Assisti a um filme ontem que me surpreendeu. Arrebatou-me de jeito. E tenho quase certeza que o ano terminará sem que isso aconteça novamente. E o mais impressionante é que o filme é protagonizado por ninguém menos que Jean-Claude Van Damme. Sem dúvida alguma uma das figuras mais marcantes e presentes na minha infância. ”O Grande Dragão Branco”, “Kickboxer – O Desafio do Dragão”, “O Alvo”, “TimeCop – O Guardião do Tempo”, “Morte Súbita”, são alguns dos exemplos que fizeram parte da vida de qualquer garoto no final dos anos 80, e durante boa parte da década de 90. Ele realmente era demais! Mas eu, como todo garoto, cresci, e deixei para trás um mundo descompromissado e repleto de inocência. Ao passar por essa fase, tudo aquilo que se deixa para trás é esquecido.

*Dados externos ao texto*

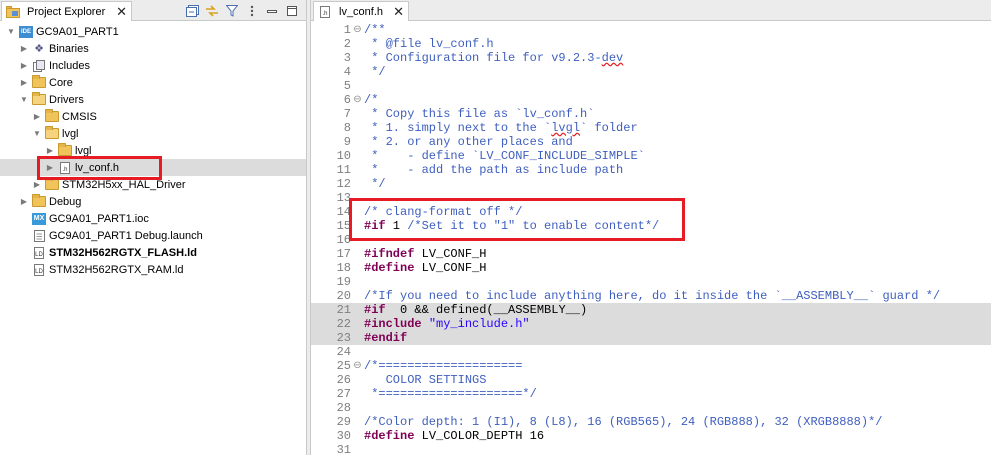 The image size is (991, 455). Describe the element at coordinates (393, 324) in the screenshot. I see `code-token: #include` at that location.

Jean-Claude Van Damme fazia parte desse mundo que foi deixado para trás. E sinceramente, senti saudades. Saudades dos tempos em que acordava às 5 da manhã e via filmes antes de ir para escola. Filmes que hoje acho ridículos. E sei que não deveria, porque tenho certeza que cumpriram os seus devidos papéis. E junto com a bagagem, e a capacidade analítica adquirida com o tempo, vem às vezes a chatice. Algo que tento ao máximo não me contaminar. Gosto de cinema e pronto. E Van Damme é isso: Cinema. Na maioria das vezes, um cinema bem ruim. Mas o que o difere de outros tão ruins ou mesmo piores que não recebem o mesmo estigma? Vai saber… o engraçado é que Jean Claude Van Damme (sim, aquele mesmo de filmes de lutas. Você não está lendo errado) é um ator ultrapassado, decadente, que tenta ganhar a vida encarnando os mesmos personagens em histórias pra lá de clichês. Até ontem, era exatamente o que achava. Mas tudo mudou depois de ver o belíssimo filme JCVD (JCVD, 2008). Sim, as iniciais do lutador/ator nascido na Bélgica.

O filme inicia-se com Van Damme fazendo o que faz de melhor: meter porrada em quem aparece pela frente. Através de um plano seqüência, o filme já demonstra de imediato que todo o preconceito tem que ser deixado de lado, e que algo diferente estava para acontecer. Depois de toda pancadaria, escutamos um “corta!” e percebemos que tudo não passava de uma filmagem. Em seguida, Van Damme, exausto, exclama: “não funcionou, não funcionou… é muito difícil pra mim fazer tudo em uma só tomada. Porra, vocês sabem, eu tenho 47 anos”. É através dessa simples fala que se encontra toda a beleza do filme. Durante 90 minutos ficamos encantados com tamanha honestidade que o ator descarrega sobre os nossos colos. A coragem de se expor ao fracasso e a decadência chega a ser louvável. Por um momento me senti culpado por tanta dor e sofrimento. Já que fiz parte do enorme grupo que o deixou para trás.

JCVD é um filme que brinca com a ficção e a realidade, passeando pela linha limítrofe que as separa. Esse sem dúvida é o ponto mais alto da película. A verdade aparece aos poucos, às vezes através de diferentes pontos de vista. Assim como a vida. E é exatamente por isso que o filme funciona tão bem. Jean Claude Van Damme manifesta seus sentimentos de decepção que tem por si. Conta as suas mágoas e os seus erros com extrema honestidade. E deixa claro que gostaria ter feito tudo diferente. Mas nem sempre sabemos onde tem verdade, e onde tem interpretação. E é por essa dubiedade que posso dizer sem medo: Que atuação! Jean Claude Van Damme não apenas interpretou o papel da sua vida, como fez da sua vida o seu grande papel.